Think about it. We all behave as scientists under the following circumstances: when it really matters that we get things right and when dealing with an issue for which we do not have any ideological or religious preconceptions. When you have lost your key, what do you do? You think, "maybe it is still in the jacket", and check the pockets. "Ah, maybe it is on the kitchen table, let's check there." And so on. In other words, you formulate hypotheses and test them using empirical data, one after the other. That is different only in degree of complexity but not in principle from hypothesis driven scientific research. As another example, you also build models of other people's personalities and update them against empirical evidence. For example, if the neighbors' son has always been friendly and kind to you, you will get the idea that he is a decent person. If you then look out of the window one day and see him torturing a kitten you will update your model of his personality in a way that is different only in being less quantitative but not different in principle from a scientist using Bayesian analyses*.
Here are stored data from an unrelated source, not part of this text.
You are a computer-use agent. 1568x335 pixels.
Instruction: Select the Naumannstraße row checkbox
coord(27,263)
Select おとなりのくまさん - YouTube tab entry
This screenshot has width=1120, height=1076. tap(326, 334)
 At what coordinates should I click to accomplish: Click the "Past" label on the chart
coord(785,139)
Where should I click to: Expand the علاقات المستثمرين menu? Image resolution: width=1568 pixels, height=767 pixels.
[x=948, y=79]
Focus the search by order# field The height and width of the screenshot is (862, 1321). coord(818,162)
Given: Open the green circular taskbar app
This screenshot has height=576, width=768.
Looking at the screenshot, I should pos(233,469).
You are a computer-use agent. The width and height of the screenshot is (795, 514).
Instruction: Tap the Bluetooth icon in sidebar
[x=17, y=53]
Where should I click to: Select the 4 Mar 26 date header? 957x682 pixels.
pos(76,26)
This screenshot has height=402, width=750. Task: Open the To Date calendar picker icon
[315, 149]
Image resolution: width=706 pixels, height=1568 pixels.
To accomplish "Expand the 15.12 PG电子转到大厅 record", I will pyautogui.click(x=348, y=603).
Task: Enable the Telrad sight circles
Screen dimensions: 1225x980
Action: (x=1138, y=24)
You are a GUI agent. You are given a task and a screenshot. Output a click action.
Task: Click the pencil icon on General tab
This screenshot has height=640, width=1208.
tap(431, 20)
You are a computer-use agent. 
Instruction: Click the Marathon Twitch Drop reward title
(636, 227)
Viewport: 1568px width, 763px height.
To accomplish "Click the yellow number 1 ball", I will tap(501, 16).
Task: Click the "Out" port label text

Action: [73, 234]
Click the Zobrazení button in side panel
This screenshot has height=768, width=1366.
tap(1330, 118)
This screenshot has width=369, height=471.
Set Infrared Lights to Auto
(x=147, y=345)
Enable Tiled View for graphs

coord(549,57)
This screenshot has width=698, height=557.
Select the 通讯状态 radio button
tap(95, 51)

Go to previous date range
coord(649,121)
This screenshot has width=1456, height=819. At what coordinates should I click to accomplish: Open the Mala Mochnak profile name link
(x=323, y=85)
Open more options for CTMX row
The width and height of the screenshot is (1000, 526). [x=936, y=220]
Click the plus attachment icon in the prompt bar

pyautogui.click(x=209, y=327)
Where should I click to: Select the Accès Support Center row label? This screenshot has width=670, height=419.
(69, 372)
Note what you would not do, by the way. You would not sit in a chair for the next six weeks and pray for the key to magically turn up. You would not assume that the neighbors' son is so cruel because he is suddenly possessed by a demon. Or at least I hope you wouldn't, and I assume you would consider somebody who behaved in that fashion to be rather odd.

Yes, finding your key is not professional science, but it would be hard to argue that it is something different in principle. It is to science what adding up today's expenses at the markets with pen and paper is to a professional mathematician calculating the minimum insurance premium her company has to demand to still turn a profit - you can hardly say that the latter is calculation but the former isn't because the pro is using some special mathematician-sauce in her work that you don't.

And I find it really important that people are aware of this equivalence between science and what they, themselves, do every day when they need to work things out. Too many have this idea that they use common sense to figure things out in their own lives while the scientists in their ivory towers use some weird magic egg-head sauce that is very different from common sense. Wrong. Laypeople use empirical data, hypothesis testing, Bayesian reasoning and parsimony, and scientists use the exact same tools. The only difference is that laypeople more often use qualitative reasoning where scientists are expected to work quantitatively, with exact numbers, and that scientists deal professionally with questions that one needs a lot more training to know how to even possibly address than finding the lost key.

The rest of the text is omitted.